Doodle an outline

Try doodling an outline. It doesn’t always have to be structured and numbered.

Outline everything. Get into the habit of outlining from the start. It will save time in the long run.

Outlining Plot Writing

Writing Backwards

In 1842 Charles Dickens, in correspondence with Edgar Allan Poe, noted that when the author William Godwin wrote ‘Caleb Williams’ that he wrote backwards. He started by ‘first involving his hero in a web of difficulties and then casting about for some mode of accounting for what had been done.’ (The Philosophy of Composition 1846)

Likewise, Pierre Boulle who wrote Planet of the Apes as well as The Bridge Over the River Kwai, started by writing the final chapter of his books and then working backwards.

Try writing your story from end to beginning. Start at the end, then ask yourself ‘How did I get here?’ Picture the action and choices that led you to this moment and watch as your story emerges. (This technique also works with individual scenes.)

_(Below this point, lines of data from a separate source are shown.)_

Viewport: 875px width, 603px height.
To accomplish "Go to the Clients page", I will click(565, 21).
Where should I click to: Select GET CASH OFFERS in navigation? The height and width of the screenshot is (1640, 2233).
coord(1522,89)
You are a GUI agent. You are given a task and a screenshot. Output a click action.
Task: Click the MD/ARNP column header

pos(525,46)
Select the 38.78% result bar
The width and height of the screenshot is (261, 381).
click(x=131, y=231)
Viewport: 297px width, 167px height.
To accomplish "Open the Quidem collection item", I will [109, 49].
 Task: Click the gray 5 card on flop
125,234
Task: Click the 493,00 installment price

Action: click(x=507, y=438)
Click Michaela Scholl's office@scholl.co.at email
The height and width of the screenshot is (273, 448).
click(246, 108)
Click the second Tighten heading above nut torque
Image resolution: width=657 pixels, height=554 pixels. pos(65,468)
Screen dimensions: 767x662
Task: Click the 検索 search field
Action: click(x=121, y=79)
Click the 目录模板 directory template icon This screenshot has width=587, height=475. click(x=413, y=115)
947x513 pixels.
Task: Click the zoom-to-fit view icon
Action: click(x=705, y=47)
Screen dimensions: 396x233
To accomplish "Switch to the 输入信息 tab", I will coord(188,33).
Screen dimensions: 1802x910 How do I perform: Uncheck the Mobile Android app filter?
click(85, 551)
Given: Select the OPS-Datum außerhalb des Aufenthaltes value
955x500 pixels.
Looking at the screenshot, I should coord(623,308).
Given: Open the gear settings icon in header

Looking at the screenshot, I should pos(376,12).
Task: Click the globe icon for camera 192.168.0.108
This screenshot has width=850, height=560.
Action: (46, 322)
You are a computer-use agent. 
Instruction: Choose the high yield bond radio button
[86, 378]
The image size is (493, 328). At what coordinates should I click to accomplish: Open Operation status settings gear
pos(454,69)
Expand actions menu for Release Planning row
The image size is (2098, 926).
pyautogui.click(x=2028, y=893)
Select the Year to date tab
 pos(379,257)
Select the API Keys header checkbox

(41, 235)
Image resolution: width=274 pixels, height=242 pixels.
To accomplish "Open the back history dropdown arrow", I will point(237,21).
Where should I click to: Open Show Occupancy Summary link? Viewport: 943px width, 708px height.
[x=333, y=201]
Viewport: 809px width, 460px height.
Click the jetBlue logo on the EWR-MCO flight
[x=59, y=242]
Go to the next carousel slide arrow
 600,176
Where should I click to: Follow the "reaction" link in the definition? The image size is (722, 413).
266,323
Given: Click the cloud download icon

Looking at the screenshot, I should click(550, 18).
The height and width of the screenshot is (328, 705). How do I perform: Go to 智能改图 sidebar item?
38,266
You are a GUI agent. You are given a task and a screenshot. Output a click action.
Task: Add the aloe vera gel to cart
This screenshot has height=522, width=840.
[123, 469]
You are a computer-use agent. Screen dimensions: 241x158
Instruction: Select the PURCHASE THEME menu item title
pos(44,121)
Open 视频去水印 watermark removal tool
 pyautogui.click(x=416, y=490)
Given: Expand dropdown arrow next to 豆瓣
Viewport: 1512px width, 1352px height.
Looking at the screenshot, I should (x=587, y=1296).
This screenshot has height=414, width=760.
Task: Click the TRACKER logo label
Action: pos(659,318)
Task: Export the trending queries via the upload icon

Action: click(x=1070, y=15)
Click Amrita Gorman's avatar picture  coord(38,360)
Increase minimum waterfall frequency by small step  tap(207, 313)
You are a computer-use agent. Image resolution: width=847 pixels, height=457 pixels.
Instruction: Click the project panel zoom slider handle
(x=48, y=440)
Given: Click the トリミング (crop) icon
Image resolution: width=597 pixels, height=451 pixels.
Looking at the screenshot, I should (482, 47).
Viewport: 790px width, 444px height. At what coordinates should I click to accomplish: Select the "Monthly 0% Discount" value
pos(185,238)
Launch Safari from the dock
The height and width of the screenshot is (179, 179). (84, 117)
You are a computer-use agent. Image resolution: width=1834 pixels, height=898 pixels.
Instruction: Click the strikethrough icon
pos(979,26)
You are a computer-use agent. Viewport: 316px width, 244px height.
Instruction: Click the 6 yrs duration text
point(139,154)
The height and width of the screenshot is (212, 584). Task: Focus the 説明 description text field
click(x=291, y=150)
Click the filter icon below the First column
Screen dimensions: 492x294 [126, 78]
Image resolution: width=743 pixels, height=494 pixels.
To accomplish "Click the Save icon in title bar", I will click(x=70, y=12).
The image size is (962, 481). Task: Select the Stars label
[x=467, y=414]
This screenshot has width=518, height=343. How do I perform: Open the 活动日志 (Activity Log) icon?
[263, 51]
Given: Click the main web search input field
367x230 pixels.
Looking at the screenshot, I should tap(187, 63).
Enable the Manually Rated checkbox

Emotions Outlining Plot Story-storming

Anger is a Map

Anger tells us we don’t like where we have been. It shows us where our boundaries are. It tells us we can no longer get away with the old life and habits. It tells us we are being reborn.

There is always a consequence to anger. It should never be acted out – but acted upon. It is a conscious reaction to being frustrated. It is your story map.


The Grenade Outline

Don’t write a detailed outline. Instead, write a list of short sentences. Scott Berkun calls these ‘sentence grenades, phrases loaded with opinions that generate shrapnel in your mind.’

When you read back your notes, you can expect ideas to explode in your mind. How these explode is entirely up to you – there is no right or wrong. You can abandon ideas or change the order or work with the opposite opinions. The only point is to withhold judgement on your writing until there are enough words on the page to work with.